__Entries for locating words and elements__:

= = =

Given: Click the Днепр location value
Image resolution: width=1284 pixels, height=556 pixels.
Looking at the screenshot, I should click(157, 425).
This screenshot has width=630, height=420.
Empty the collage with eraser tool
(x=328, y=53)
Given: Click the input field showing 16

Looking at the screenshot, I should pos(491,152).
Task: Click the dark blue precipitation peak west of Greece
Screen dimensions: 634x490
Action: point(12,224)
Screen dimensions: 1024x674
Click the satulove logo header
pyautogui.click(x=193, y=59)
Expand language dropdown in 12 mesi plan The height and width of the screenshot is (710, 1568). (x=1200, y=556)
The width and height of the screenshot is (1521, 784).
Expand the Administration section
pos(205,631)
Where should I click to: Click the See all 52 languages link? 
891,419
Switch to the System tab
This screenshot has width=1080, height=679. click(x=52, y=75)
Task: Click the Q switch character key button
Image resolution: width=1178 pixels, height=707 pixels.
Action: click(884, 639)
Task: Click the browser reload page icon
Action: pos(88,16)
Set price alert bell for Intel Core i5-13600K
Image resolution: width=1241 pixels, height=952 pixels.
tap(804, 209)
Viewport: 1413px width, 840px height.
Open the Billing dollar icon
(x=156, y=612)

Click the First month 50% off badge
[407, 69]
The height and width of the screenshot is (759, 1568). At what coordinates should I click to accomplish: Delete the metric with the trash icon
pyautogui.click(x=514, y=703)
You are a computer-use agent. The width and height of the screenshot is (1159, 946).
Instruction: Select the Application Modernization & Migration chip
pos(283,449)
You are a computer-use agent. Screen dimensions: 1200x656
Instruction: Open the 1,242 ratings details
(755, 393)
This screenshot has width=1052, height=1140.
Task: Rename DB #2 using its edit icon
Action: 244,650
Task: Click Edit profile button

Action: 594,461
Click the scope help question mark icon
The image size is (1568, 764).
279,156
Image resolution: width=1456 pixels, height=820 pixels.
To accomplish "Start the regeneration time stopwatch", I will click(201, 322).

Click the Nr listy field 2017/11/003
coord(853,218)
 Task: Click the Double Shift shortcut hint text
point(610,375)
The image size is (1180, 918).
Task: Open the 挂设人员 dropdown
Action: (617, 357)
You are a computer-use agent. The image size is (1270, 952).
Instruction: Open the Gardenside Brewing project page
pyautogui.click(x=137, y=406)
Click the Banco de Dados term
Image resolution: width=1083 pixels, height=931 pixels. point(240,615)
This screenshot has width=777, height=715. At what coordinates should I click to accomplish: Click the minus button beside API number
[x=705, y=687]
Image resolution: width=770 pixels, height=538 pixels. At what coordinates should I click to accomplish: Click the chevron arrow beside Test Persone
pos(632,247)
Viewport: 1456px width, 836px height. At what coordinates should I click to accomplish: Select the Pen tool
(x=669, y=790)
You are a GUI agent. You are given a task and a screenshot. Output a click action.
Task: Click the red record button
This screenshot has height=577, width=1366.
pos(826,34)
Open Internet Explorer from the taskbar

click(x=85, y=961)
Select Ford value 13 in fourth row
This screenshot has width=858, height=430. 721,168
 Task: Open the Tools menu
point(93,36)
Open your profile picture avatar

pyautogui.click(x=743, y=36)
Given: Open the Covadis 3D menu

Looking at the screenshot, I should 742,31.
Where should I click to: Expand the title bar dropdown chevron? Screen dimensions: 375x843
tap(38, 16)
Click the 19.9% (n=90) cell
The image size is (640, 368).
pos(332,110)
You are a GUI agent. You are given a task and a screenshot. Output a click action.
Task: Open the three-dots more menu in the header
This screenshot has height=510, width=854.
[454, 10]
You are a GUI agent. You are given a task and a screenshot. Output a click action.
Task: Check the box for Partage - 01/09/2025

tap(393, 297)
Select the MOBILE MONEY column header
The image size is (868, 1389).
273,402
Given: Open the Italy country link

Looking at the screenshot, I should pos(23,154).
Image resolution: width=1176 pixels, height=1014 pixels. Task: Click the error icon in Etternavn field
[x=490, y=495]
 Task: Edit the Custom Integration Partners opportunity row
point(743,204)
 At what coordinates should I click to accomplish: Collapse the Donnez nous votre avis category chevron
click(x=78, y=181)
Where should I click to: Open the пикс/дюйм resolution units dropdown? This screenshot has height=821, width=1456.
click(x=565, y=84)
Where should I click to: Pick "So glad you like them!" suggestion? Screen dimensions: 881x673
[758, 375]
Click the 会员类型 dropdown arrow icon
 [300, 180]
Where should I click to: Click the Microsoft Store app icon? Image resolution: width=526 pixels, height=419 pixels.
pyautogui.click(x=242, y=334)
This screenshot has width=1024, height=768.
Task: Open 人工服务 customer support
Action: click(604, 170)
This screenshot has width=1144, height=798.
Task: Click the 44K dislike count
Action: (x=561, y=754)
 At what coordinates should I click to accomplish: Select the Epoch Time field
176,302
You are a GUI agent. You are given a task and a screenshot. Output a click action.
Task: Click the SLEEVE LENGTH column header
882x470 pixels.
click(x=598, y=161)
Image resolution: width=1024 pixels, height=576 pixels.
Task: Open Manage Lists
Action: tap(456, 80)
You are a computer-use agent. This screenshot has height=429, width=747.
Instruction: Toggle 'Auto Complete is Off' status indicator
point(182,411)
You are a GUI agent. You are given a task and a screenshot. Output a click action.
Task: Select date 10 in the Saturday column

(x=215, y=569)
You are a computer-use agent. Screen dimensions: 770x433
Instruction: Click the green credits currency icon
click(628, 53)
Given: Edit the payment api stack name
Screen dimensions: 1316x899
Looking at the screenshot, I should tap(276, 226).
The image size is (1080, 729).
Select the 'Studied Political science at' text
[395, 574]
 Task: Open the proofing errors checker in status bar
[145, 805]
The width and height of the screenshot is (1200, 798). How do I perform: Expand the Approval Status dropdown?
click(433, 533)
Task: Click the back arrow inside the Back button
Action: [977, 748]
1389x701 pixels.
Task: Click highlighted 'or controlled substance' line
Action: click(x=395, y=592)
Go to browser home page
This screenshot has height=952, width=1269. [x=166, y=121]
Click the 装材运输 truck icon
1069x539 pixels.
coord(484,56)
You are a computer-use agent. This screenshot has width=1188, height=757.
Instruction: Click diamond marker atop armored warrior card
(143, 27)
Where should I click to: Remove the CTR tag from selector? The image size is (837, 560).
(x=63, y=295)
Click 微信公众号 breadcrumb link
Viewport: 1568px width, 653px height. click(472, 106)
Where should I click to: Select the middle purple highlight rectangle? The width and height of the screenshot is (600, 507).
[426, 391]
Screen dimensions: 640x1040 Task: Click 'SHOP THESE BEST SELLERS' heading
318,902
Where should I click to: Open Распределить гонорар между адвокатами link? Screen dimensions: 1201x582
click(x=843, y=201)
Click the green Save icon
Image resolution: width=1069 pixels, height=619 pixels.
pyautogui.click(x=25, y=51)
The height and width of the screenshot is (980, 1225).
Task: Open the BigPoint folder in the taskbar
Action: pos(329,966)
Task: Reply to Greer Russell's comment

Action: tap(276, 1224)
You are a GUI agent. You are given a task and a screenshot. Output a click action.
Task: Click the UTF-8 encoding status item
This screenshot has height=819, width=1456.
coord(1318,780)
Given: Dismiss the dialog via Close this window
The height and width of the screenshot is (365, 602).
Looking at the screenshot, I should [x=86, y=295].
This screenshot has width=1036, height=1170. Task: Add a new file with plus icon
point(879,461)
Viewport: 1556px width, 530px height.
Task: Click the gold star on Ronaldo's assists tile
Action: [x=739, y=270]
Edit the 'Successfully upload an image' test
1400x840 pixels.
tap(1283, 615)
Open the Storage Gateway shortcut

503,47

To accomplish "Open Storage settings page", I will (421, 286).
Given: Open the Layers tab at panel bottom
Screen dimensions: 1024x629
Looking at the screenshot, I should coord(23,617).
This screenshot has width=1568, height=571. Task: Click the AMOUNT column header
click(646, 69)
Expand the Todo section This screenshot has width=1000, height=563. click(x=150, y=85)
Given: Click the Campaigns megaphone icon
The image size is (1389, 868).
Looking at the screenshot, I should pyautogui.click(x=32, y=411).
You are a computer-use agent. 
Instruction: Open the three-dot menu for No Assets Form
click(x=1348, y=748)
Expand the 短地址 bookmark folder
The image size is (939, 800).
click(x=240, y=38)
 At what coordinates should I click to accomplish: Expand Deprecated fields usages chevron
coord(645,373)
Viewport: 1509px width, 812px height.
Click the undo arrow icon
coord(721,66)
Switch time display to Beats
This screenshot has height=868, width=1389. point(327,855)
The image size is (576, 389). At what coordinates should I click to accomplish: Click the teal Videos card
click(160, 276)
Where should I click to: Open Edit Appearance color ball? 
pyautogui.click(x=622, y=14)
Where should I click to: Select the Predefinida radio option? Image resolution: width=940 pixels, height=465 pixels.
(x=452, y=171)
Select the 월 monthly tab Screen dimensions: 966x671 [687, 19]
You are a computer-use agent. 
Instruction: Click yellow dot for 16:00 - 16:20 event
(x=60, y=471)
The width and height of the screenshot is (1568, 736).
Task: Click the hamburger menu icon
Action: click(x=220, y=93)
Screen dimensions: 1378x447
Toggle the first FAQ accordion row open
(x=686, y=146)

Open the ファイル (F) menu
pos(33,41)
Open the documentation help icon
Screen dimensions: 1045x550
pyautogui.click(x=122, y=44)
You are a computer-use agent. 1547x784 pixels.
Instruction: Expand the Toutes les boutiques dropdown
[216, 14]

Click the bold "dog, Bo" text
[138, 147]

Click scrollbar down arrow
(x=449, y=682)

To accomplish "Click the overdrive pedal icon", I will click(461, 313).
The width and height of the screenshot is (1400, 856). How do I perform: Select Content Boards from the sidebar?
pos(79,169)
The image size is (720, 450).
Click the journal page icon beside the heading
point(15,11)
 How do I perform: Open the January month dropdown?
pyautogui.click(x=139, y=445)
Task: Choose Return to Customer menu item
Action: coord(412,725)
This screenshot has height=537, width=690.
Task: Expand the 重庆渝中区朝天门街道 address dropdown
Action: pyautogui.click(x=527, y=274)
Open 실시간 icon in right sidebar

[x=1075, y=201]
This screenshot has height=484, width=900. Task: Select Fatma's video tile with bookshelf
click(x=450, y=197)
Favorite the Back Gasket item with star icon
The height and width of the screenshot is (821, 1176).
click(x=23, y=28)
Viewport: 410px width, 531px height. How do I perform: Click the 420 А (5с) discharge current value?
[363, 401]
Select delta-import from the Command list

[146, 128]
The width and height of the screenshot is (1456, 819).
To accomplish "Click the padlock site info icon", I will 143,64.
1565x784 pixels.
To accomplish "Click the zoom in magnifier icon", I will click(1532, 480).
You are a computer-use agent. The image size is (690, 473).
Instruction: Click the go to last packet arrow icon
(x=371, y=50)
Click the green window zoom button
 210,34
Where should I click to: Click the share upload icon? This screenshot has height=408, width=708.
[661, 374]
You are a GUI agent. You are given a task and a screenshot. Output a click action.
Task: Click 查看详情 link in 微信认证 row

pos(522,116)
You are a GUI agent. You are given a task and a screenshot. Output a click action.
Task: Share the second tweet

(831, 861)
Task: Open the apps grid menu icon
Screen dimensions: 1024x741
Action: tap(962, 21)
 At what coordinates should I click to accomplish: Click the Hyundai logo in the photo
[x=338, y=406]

= = =

__Work to complete__:
Rewrite the records from their first line through the line containing "pyautogui.click(x=193, y=59)", inclusive, putting "Screen size" wherever "Screen dimensions" appears and leaving everything else unchanged.

__Result of the task__:
Given: Click the Днепр location value
Image resolution: width=1284 pixels, height=556 pixels.
Looking at the screenshot, I should click(157, 425).
This screenshot has width=630, height=420.
Empty the collage with eraser tool
(x=328, y=53)
Given: Click the input field showing 16

Looking at the screenshot, I should pos(491,152).
Task: Click the dark blue precipitation peak west of Greece
Screen size: 634x490
Action: point(12,224)
Screen size: 1024x674
Click the satulove logo header
pyautogui.click(x=193, y=59)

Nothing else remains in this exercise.